Edit everything from the line containing "table in drawing room" down to the line containing "click(x=563, y=358)", replacing "oval" with "round" and leaving the rest untouched. Return only those lines.

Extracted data

begin

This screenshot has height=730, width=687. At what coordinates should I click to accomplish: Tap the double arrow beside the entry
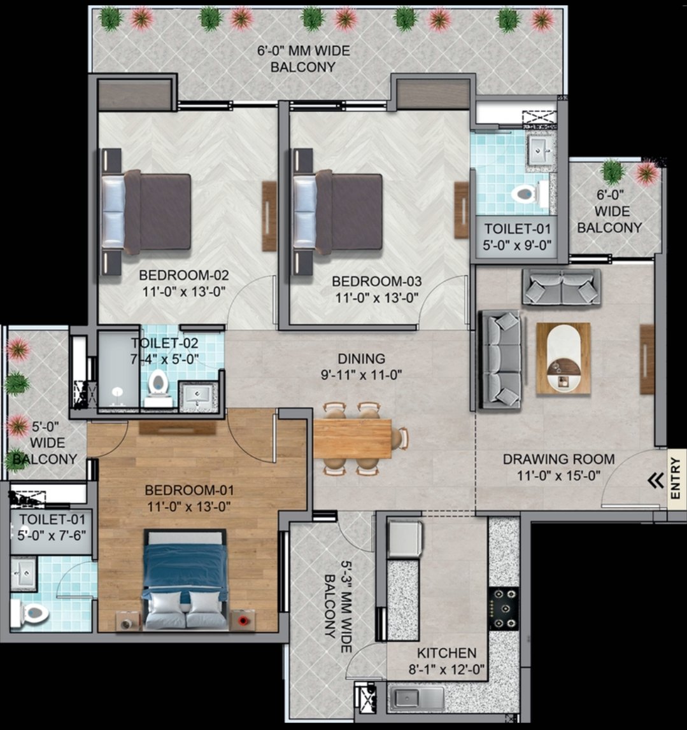click(x=655, y=481)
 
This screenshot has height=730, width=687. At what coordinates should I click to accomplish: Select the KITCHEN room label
click(x=446, y=653)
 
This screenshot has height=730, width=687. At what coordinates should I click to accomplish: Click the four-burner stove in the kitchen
click(x=504, y=608)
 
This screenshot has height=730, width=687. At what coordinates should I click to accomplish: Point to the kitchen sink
click(x=416, y=698)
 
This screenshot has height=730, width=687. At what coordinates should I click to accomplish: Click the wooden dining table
click(x=352, y=439)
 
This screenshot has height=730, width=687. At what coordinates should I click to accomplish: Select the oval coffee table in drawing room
click(x=563, y=358)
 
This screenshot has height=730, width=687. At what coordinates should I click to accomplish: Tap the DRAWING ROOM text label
click(x=558, y=459)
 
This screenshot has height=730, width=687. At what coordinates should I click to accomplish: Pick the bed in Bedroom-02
click(x=153, y=212)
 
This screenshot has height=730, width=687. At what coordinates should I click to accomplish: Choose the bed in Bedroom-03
click(x=344, y=212)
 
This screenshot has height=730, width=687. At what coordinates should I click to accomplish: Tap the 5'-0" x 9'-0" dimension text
click(x=518, y=244)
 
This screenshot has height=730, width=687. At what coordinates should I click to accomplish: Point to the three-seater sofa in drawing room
click(x=500, y=359)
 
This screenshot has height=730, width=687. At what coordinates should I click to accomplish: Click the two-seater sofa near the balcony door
click(x=561, y=287)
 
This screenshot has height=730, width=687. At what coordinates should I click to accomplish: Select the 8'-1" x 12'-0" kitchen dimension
click(x=446, y=669)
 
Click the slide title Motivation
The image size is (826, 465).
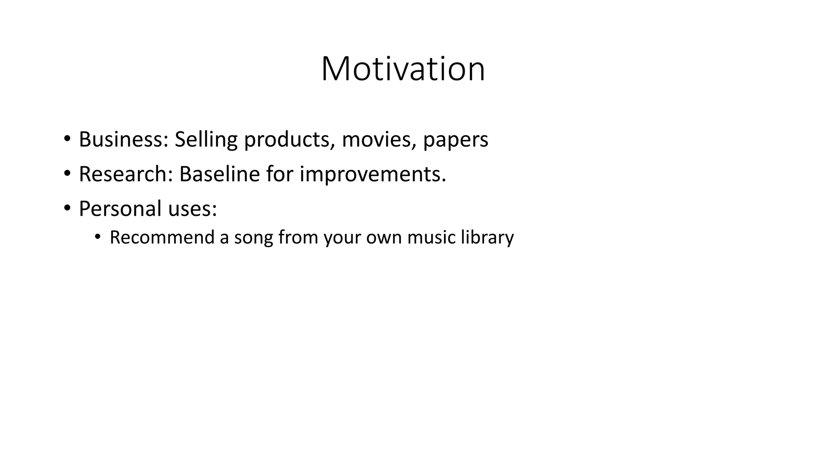point(403,69)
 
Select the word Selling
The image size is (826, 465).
point(206,139)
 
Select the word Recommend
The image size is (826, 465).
point(162,237)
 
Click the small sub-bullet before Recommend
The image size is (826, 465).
point(97,237)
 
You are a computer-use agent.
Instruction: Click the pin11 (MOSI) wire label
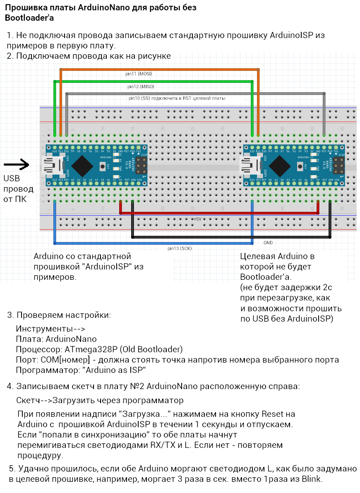[x=139, y=74]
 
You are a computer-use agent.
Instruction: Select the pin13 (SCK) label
[x=180, y=249]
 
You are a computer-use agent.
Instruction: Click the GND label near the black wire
[x=268, y=242]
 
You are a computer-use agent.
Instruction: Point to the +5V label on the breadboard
[x=197, y=219]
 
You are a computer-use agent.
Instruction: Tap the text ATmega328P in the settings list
[x=85, y=349]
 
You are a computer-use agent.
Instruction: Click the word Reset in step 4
[x=272, y=414]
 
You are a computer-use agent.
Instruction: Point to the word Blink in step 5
[x=312, y=479]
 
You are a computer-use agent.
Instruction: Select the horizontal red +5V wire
[x=219, y=213]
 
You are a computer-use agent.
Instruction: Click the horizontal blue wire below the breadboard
[x=153, y=243]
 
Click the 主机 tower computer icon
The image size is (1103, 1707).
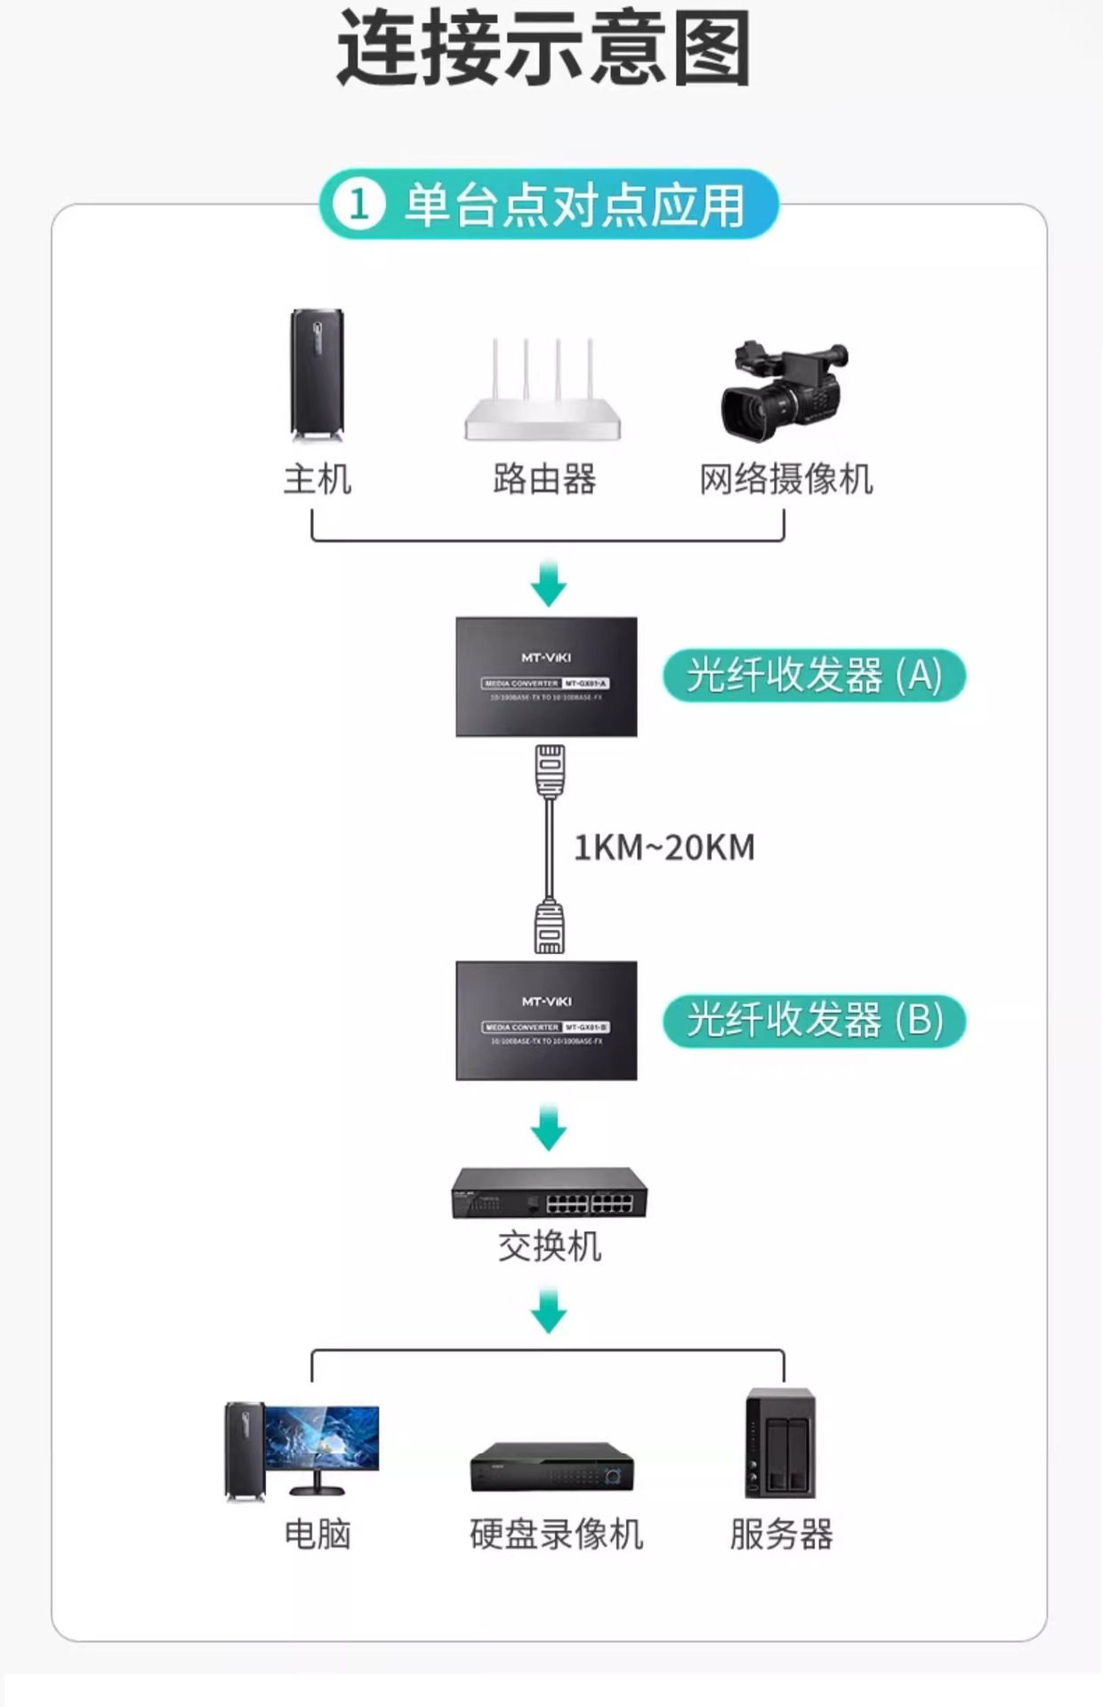317,374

end

▶ _Solved exercise_:
This screenshot has height=730, width=687. At what coordinates should I click to accomplish: Select the round coffee table in drawing room
click(x=563, y=358)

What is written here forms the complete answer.